How hh.ru tests job search

    I already shared a story about our experience with the use of artificial intelligence in search on hh.ru, and today I would like to dwell on measuring the quality of this search in more detail.

    For the search to work properly, a system of metrics is extremely important - local, A / B tests, queues at the prod, etc., and this system requires separate attention and resources. It is wrong to think that it’s enough just to gash a cool ML and fasten all these metrics with “tape”; it’s not enough to measure the quality of work of an already working system - it’s not so important whether it uses ML or is Lucene “out of the box”.

    We refused the old solutions in the search not because they seemed obsolete to us, or because ML is stylish, fashionable and youthful. The old search lacked local quality metrics by which it would be possible to measure the benefits of changes before they were launched into lengthy experiments; besides, it was not clear what to change and measure in order to organize the process of continuous improvement.

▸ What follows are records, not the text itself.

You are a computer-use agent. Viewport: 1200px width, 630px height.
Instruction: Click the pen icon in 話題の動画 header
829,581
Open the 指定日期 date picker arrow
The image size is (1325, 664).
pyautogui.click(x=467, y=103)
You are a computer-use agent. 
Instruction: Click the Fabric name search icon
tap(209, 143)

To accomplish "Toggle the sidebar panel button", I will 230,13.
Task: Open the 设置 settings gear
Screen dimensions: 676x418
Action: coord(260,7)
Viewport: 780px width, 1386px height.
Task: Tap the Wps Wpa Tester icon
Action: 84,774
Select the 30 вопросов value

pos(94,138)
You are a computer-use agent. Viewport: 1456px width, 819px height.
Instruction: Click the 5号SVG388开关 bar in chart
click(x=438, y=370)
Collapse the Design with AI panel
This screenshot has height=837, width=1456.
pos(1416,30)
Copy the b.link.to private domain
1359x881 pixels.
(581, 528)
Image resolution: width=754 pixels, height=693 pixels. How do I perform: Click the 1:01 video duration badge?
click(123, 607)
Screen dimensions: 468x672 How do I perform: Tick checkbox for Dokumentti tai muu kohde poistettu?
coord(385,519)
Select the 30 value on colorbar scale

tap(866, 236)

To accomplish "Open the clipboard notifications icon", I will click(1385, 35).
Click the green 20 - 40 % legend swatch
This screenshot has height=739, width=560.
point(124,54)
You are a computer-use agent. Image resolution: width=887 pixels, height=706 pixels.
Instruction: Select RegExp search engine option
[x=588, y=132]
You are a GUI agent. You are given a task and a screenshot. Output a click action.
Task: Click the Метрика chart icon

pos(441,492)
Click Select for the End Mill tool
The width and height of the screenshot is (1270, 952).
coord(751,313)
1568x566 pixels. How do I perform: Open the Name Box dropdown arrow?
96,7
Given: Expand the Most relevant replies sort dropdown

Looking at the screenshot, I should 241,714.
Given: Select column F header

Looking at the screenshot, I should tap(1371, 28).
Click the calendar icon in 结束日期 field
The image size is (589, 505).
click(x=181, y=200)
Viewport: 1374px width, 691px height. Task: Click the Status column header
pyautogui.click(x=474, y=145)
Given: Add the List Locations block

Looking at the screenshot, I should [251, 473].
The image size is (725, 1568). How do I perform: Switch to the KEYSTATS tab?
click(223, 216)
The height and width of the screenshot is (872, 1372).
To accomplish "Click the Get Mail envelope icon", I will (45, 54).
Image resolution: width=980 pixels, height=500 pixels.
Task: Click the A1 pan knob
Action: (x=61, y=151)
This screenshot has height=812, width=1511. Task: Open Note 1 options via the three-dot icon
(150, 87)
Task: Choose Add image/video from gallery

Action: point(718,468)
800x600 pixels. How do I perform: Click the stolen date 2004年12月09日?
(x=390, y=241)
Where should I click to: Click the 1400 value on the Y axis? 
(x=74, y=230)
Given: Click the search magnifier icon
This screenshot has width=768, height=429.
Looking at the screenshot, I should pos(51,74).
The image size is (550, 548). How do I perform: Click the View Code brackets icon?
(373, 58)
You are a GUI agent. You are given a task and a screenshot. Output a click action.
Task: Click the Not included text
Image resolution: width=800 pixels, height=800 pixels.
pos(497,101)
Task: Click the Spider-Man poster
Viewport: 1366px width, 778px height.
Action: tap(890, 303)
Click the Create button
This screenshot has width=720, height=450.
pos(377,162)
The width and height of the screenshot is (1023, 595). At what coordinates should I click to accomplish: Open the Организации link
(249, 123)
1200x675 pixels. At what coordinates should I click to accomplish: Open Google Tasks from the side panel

    When we began to build a search system on ML, we immediately provided for a system of local metrics. During the development process, we compared the quality of the new search in ML with the speed of the models predicting the likelihood of a response, with the quality of the old search by keywords, which only used the textual matching of the request and the vacancy. For this, we used the usual local metrics: MAP, NDCG, ROC-AUC. In addition, in the process, we expanded the number of metrics and cohorts in A / B tests and covered the new search with autotests. In this article I will talk about how we monitor the quality of our recommendation models - it is quite possible that the HeadHunter experience will be useful to you too, because, I repeat, it’s not that important whether your search is built on ML or not.

    Statistical tests


    First of all, we began to measure the quality of models using local MAP, NDCG, ROC-AUC metrics and noticed a significant improvement from the transition from keyword search to ML based search. This is explained by the fact that a traditional search based on Lucene or Sphinx is not able to predict the probabilities of target actions and to rank on it. For example, it does not know how to take into account the role of the salary indicated in the vacancy and in the resume of the applicant; It does not correlate key skills in resumes and job requirements, does not take into account semantic connections when comparing words. This can be seen on the search quality metrics, if we compare the speed of text matching in Lucene with the speed from models that are selected using ML and provide ranking and filtering by the probability of response and invitation:
    MetricsSearch by key. according toML search
    Area under the ROC curve0.6080.717
    Mean Average Precison0.3270.454
    NDCG0.525 0.577

    Values ​​of local metrics can predict product values ​​as well as how correctly these local metrics are measured. For example, when switching to splitting splits by time and user during cross-validation, the values ​​of metrics decreased, but they began to better predict future changes in A / B tests.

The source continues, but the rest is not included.